**Excerpted passage:**
● ● ●

# Ideas to stop collapsing



## csav (Feb 14, 2013)

Any tips or ideas to help stop collapsing/creeping as i am setting up my shot. I shot fingers for 20 years and switched to a wrist strap release about 8 years ago. My problem is occasionally creeping as i anchor or as i move in on target and start relaxing. Perhaps i just relax too much? Perhaps my alignments are better some days than others. Some days doesnt happen until fatigue sets in and other days i can do it right out of the shoot if i am not thinking about it. Doesnt really affect my shooting is just annoying to have to catch it and start over. Thanks for any help.


----------



## csav (Feb 14, 2013)

Ps. Never happened when i shot fingers.


----------



## aread (Dec 25, 2009)

Collapsing just before release is usually due to anticipation which is causing your to stop the shot too soon. The solution is a follow through on the shot to the same conclusion on every arrow. The release should not be the end of the shot. In fact there should be not "release". Release is just something that happens on the way to a consistent conclusion. 

A conclusion can be anything - sound or sight of the arrow hitting the target, touching your shoulder with your release hand or anything else that keep you in the shot until the arrow clears the riser.

Collapsing can also be from not holding full draw with your back muscles. One thing that stuck with me from Len Cardinale, "the tension of holding is achieved in the back and only in the back. All the rest, arms, hands, finger, shoulders, are just hooks and levers". 

Hope this helps,
Allen


----------



## csav (Feb 14, 2013)

Thanks aread. I must not be holding with my back correctly. When i try to relax arms is when it happens to me. Im not sure because my right rhomboid is sore after shooting so i know its getting used. My collapse doesnt happen right before release. Only when i am setting into my anchor or right when i srart to focus on aimimg.


----------



## csav (Feb 14, 2013)

Sometimes i think i just relax too much. I am a golf professional and know i dont play my best when trying to relax. Maybe i need more focus on the amount of tension it takes to hold my form?


----------



## j0em0z (Feb 19, 2013)

your draw length sounds like it's too long since you swapped over to a release, not letting you thru the valley to the back wall. did you shorten your dl when you went to a release? you should've been about an 1" or so shorter on dl


----------



## csav (Feb 14, 2013)

● ● ●

**Information supplied:**
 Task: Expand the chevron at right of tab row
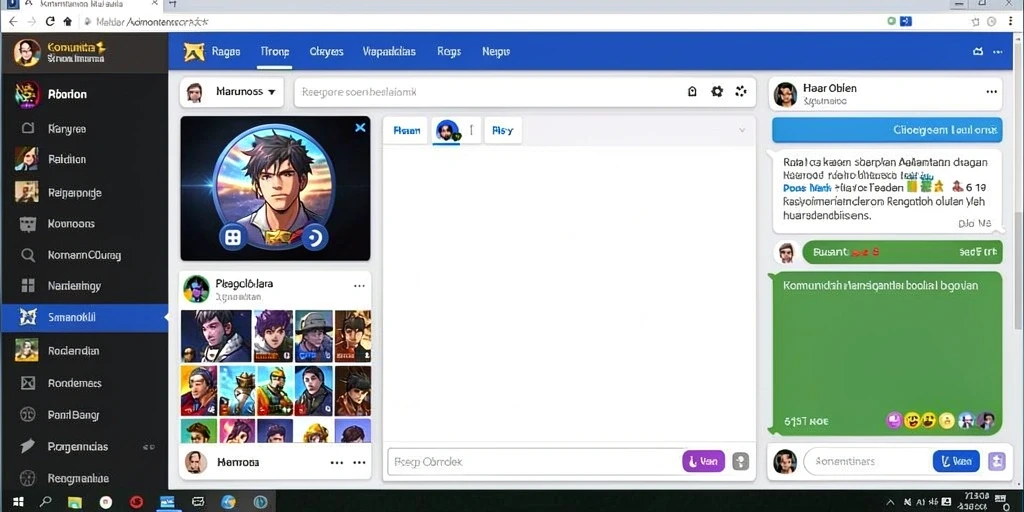coord(742,130)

● ● ●

In the archery forum thread about collapsing, how many years did the original poster shoot fingers before switching to a wrist strap release? The material has no part in this.

20 years.